Uma celebração da natureza nas notas do Reino Unido
De acordo com o Banco, a natureza provou ser o tema mais popular entre 44 000 respostas em consultas públicas e grupos focais.
Cerca de 60% das pessoas escolheram esse tema como o seu preferido, bem à frente da arquitetura, das artes ou de figuras históricas notáveis.
O novo foco também vai alinhar os desenhos do Banco da Inglaterra com os que já estão a circular na Escócia, onde as notas com esquilos vermelhos, águias-pescadoras e lontras foram muito bem recebidas.
Um painel de especialistas, incluindo os cineastas de vida selvagem Gordon Buchanan, Miranda Krestovnikoff e Nadeem Perera , vai elaborar uma lista inicial, juntamente com Katy Bell, da Ulster Wildlife, e os académicos Steve Ormerod e Dawn Scott. Uma vez finalizada, essa lista será submetida a uma votação nacional neste verão.
«A vida selvagem do Reino Unido não está separada da nossa cultura», disse Perera. «Ela está presente nos emblemas dos nossos clubes de futebol, no nosso folclore, nas nossas costas e nas nossas infâncias. Dar-lhe espaço em algo tão simbólico como a nossa moeda parece algo que já devia ter sido feito há muito tempo e que é muito significativo.»
A decisão também põe fim a anos de debate sobre a representação nas notas britânicas. Em 2013, o Banco enfrentou críticas pela ausência de mulheres (além da monarca) e por nunca ter apresentado uma figura de origem negra ou de minorias étnicas.

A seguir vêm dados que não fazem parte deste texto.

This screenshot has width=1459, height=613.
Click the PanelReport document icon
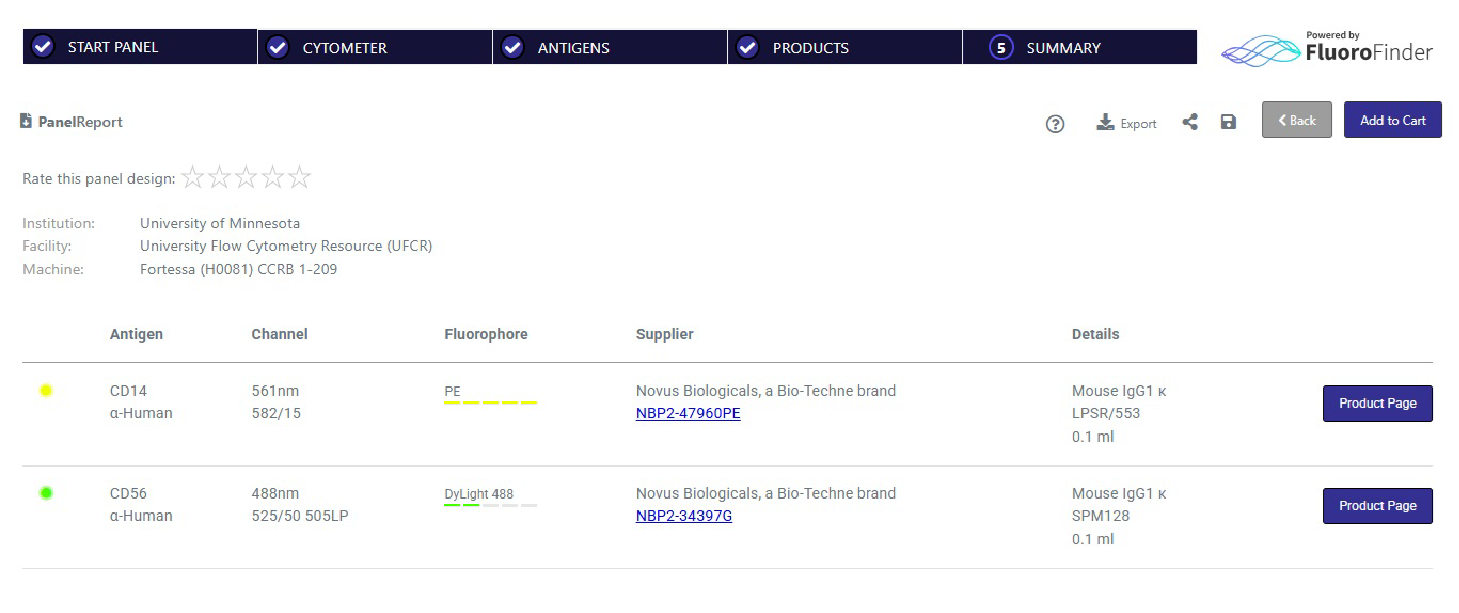(x=26, y=121)
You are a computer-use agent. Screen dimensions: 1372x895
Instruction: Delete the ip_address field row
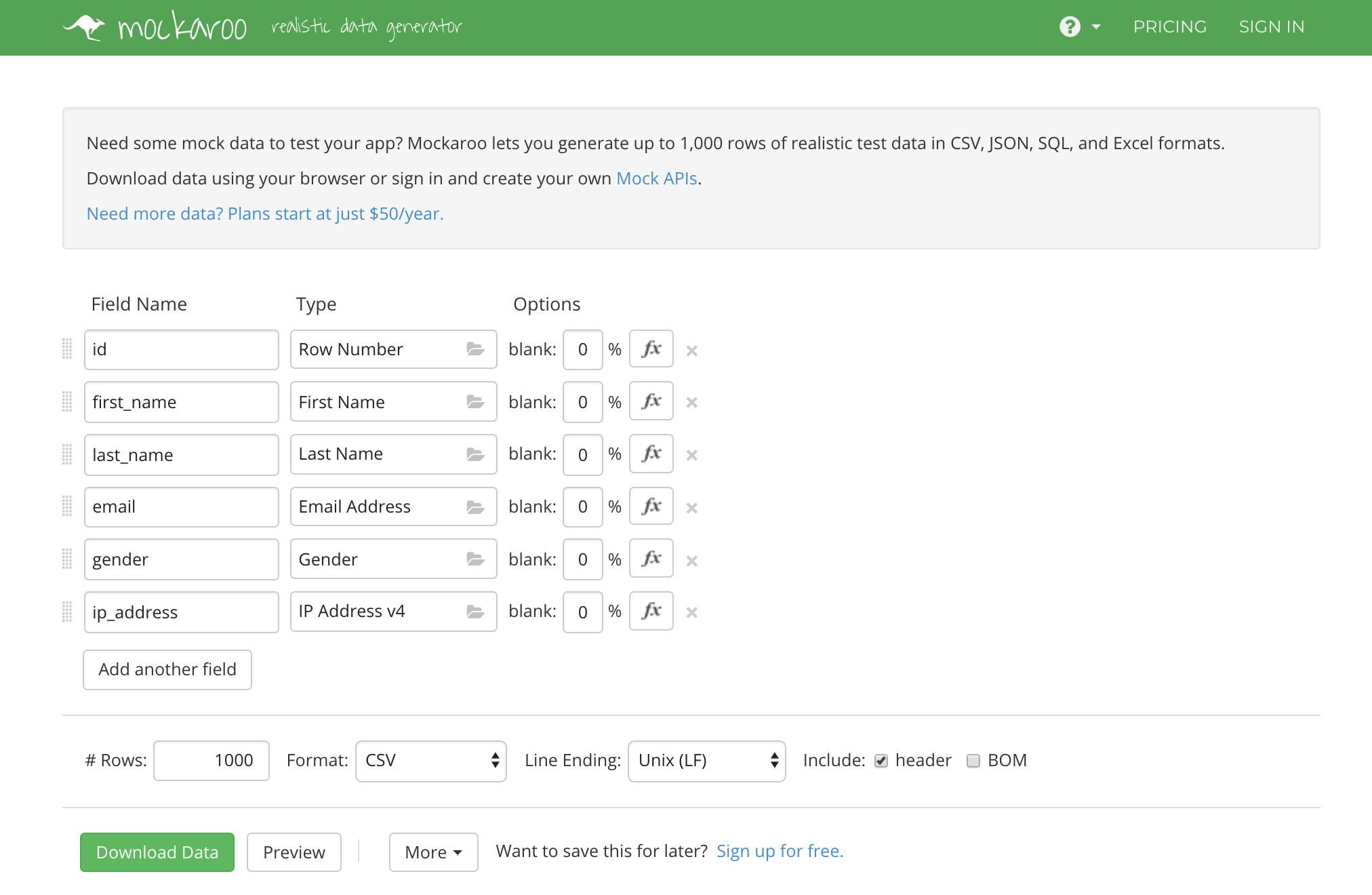(691, 613)
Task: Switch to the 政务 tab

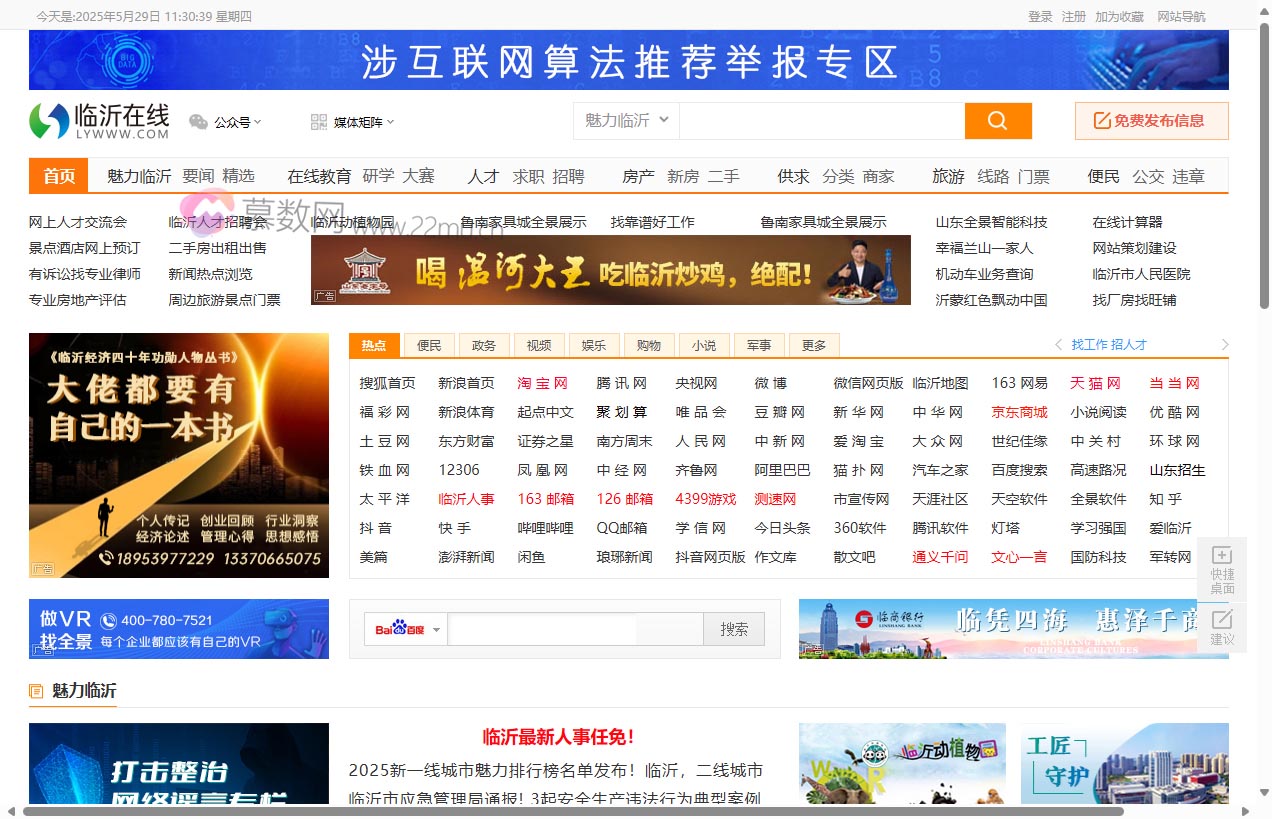Action: click(x=484, y=345)
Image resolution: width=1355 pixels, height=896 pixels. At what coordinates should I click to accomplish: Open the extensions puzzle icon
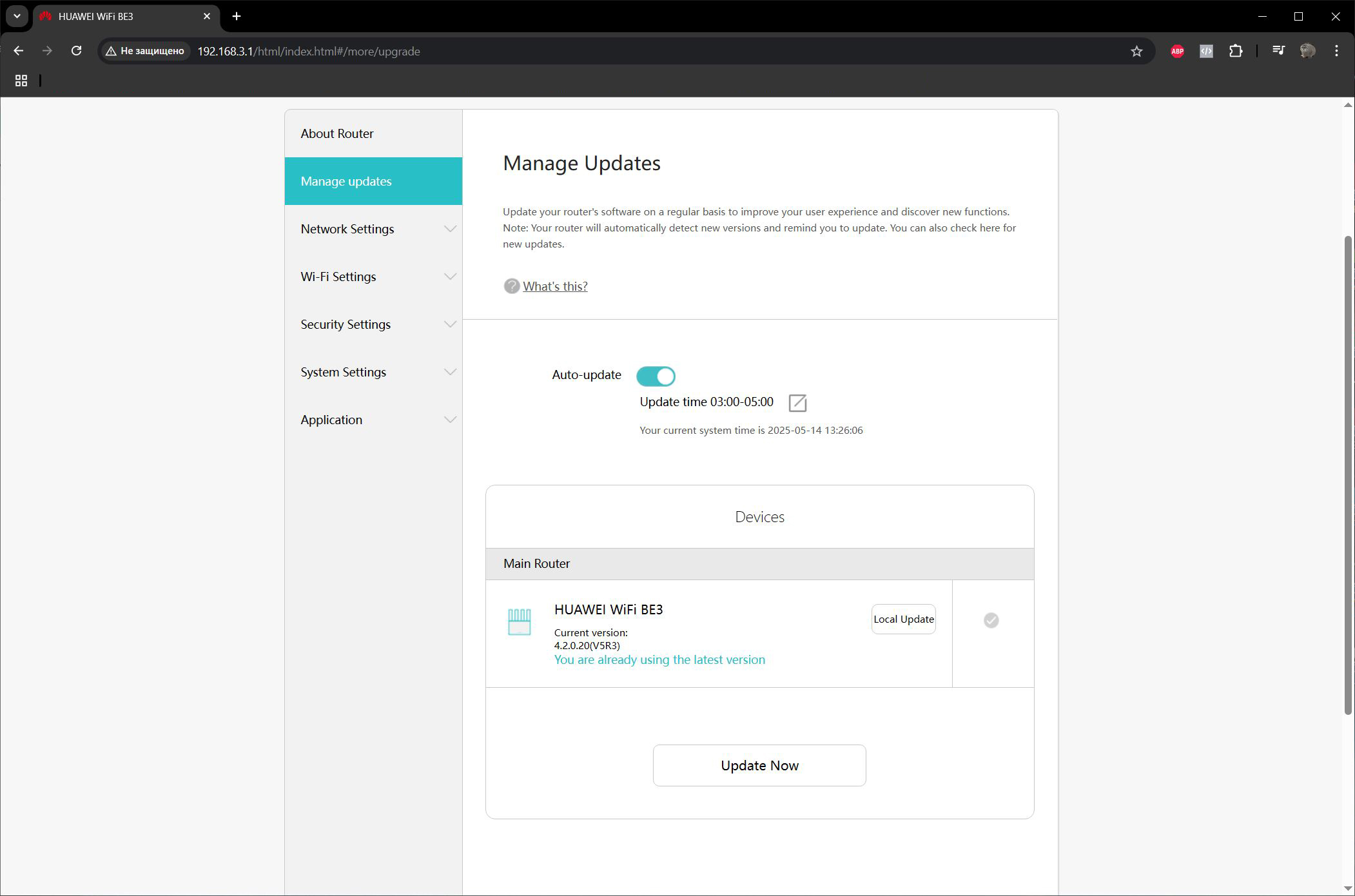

O rei Carlos III continuará a aparecer na frente das notas, seguindo um costume que remonta a 1960. Mas o verso agora mudará de retratos para panoramas — potencialmente apresentando animais ao lado de plantas, paisagens e outros elementos naturais.
Um novo visual para a libra
Levará vários anos até que os novos desenhos entrem em circulação, mas o Banco espera que eles sejam tão visualmente impressionantes quanto simbólicos.
A equipa pode inspirar-se em sucessos internacionais, como a vibrante moeda de 5 dólares das Bermudas, que recentemente ganhou um prémio de design pela sua fusão de vida marinha, flora e imagens reais.
Por enquanto, o público britânico tem a palavra final. Seja a raposa vermelha, o papagaio-do-mar, o ouriço ou a andorinha, o próximo capítulo da libra promete homenagear algo muito mais antigo do que qualquer figura histórica: a vida selvagem duradoura das Ilhas Britânicas.